### [TASK GOAL]
Give again, word for word, each line below starting at the one that contains "Viewport: 688px width, 430px" and ending at the one that contains "Given: Select the Variables panel tab".

--- DATA RECORDS ---

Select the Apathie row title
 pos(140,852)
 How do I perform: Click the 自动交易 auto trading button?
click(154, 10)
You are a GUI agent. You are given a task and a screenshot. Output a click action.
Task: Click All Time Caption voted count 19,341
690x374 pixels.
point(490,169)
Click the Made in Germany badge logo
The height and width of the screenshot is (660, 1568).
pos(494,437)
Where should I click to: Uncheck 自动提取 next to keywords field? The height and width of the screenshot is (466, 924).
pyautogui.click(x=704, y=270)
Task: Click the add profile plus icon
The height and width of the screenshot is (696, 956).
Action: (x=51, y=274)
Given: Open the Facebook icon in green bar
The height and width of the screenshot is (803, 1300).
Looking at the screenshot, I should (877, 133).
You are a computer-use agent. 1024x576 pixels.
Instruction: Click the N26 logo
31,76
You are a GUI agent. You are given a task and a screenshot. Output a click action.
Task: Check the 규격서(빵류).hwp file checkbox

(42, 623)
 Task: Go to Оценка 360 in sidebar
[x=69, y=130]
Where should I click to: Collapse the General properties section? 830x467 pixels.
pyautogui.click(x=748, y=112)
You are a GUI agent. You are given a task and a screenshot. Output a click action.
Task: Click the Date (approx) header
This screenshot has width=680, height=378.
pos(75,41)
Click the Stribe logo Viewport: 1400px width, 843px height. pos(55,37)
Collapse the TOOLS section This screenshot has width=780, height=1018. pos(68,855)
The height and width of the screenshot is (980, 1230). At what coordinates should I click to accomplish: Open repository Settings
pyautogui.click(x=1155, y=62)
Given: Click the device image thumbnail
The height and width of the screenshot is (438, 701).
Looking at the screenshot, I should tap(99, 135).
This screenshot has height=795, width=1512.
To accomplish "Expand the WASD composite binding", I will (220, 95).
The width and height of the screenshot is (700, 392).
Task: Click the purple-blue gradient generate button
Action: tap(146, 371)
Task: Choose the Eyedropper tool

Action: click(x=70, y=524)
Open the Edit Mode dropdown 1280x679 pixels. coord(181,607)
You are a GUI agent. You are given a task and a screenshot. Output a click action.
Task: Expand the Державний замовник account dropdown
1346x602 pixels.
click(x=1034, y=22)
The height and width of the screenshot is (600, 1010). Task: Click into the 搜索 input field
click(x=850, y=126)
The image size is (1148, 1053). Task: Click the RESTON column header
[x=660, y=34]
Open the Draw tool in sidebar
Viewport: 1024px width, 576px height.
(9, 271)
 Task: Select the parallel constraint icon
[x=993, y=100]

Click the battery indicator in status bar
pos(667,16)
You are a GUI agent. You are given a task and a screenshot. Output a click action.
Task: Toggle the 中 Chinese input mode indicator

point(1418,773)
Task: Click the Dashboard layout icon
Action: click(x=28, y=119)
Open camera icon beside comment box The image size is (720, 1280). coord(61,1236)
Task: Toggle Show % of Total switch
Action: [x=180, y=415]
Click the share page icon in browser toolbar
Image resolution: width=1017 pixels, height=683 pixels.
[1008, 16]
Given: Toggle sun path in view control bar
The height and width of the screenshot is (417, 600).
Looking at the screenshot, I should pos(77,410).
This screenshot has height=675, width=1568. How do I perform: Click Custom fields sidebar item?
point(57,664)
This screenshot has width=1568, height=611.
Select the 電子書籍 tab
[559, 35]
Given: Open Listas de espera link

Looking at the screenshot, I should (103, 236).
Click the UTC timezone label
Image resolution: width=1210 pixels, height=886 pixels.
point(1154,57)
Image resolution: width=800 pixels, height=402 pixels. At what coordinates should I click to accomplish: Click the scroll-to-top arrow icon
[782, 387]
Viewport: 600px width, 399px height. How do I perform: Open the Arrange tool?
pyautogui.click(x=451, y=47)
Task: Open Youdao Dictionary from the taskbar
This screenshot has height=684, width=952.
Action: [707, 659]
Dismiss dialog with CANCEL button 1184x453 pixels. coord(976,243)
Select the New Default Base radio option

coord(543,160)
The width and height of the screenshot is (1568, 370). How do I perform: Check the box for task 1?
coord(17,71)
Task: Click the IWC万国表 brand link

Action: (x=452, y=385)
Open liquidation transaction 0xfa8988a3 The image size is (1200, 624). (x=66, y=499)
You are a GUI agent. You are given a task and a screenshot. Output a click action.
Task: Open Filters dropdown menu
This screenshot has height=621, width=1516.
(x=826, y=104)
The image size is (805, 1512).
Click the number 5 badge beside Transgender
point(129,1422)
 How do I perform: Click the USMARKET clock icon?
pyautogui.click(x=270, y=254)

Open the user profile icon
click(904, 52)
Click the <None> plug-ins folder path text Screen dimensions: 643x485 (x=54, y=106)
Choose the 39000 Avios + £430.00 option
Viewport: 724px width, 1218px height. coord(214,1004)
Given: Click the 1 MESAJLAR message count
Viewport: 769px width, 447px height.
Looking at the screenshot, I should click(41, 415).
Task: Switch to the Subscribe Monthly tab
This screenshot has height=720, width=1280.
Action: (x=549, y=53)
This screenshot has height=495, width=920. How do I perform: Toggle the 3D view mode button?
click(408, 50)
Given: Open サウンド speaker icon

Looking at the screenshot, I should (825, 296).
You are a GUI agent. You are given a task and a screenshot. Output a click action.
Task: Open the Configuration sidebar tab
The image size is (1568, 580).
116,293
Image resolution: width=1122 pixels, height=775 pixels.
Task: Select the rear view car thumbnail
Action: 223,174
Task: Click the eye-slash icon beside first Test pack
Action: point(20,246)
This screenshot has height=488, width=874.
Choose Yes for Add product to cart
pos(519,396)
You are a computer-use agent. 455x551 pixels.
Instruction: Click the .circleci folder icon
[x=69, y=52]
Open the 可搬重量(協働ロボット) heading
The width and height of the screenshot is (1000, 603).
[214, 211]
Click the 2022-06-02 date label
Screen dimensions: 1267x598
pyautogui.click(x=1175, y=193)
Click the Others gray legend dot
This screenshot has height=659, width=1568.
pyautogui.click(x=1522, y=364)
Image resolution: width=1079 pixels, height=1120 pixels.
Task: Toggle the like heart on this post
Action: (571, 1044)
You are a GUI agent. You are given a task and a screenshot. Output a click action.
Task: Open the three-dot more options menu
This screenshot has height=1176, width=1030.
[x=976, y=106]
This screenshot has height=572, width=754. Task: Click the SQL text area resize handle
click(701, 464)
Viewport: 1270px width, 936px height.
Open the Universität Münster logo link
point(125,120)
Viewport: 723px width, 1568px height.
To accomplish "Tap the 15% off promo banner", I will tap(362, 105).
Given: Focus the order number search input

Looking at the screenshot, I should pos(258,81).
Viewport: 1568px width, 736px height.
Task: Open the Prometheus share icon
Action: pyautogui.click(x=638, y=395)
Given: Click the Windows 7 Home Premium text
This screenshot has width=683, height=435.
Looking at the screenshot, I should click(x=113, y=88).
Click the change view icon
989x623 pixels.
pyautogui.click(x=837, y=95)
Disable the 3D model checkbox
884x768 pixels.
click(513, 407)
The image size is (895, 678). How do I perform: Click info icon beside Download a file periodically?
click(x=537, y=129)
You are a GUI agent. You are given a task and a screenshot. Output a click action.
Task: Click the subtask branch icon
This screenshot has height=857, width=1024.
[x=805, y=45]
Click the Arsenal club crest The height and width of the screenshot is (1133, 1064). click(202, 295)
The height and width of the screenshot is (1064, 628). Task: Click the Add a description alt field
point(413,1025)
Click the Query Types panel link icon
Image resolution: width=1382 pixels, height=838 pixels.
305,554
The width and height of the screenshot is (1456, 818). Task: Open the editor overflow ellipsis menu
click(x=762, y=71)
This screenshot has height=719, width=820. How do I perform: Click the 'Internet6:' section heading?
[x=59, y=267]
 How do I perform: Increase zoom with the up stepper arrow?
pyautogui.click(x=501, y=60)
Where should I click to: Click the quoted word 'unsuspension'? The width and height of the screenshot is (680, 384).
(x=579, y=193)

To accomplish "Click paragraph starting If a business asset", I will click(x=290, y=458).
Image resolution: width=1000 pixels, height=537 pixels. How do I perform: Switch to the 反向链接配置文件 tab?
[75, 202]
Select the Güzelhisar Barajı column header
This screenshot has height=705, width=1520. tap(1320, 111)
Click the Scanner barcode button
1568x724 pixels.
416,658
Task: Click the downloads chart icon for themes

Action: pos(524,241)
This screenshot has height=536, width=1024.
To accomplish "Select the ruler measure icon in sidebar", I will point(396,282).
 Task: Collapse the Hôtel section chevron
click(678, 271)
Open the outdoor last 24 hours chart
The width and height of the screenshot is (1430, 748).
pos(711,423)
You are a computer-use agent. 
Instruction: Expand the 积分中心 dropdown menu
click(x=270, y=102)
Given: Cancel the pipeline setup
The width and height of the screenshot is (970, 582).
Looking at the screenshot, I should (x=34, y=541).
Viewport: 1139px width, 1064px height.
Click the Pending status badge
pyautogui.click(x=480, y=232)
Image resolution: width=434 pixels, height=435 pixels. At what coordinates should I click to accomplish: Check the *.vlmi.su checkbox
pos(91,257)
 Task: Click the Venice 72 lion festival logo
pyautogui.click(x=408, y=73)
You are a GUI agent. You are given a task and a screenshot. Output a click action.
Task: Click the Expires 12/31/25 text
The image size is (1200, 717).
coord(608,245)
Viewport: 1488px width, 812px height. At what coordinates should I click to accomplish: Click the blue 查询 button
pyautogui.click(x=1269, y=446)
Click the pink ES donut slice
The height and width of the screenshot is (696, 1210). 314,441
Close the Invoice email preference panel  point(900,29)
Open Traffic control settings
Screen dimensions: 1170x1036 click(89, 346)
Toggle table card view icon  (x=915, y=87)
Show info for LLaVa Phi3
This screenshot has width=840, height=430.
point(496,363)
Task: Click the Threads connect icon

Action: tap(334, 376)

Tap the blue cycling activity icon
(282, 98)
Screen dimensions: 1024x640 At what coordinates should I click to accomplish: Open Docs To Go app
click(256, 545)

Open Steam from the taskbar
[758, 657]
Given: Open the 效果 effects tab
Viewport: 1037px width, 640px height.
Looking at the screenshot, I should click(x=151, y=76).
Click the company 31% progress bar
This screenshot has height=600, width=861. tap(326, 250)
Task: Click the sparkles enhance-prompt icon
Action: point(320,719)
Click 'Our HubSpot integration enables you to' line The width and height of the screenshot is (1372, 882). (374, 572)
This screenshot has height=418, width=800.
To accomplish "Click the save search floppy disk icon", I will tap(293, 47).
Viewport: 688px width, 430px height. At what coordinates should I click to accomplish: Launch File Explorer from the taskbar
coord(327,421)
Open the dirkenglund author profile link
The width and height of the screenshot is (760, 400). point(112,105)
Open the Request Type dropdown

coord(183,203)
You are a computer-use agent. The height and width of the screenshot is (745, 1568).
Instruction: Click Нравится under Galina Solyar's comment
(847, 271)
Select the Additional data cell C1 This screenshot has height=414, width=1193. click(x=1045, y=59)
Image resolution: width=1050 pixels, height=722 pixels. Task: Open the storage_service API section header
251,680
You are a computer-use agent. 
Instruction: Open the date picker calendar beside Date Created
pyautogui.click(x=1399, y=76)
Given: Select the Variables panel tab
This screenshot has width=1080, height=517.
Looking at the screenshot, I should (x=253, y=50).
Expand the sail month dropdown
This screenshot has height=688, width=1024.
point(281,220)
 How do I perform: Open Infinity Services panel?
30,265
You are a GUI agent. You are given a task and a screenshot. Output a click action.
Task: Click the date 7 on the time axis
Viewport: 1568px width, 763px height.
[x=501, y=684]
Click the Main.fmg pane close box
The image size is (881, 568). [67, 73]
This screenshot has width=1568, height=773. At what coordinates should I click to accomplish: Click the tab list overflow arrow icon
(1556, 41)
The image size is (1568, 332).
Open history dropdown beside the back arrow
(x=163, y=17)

---

### [ANSWER BOX]
Viewport: 688px width, 430px height. At what coordinates should I click to accomplish: Launch File Explorer from the taskbar
coord(327,421)
Open the dirkenglund author profile link
The width and height of the screenshot is (760, 400). point(112,105)
Open the Request Type dropdown

coord(183,203)
You are a computer-use agent. The height and width of the screenshot is (745, 1568).
Instruction: Click Нравится under Galina Solyar's comment
(847, 271)
Select the Additional data cell C1 This screenshot has height=414, width=1193. click(x=1045, y=59)
Image resolution: width=1050 pixels, height=722 pixels. Task: Open the storage_service API section header
251,680
You are a computer-use agent. 
Instruction: Open the date picker calendar beside Date Created
pyautogui.click(x=1399, y=76)
Given: Select the Variables panel tab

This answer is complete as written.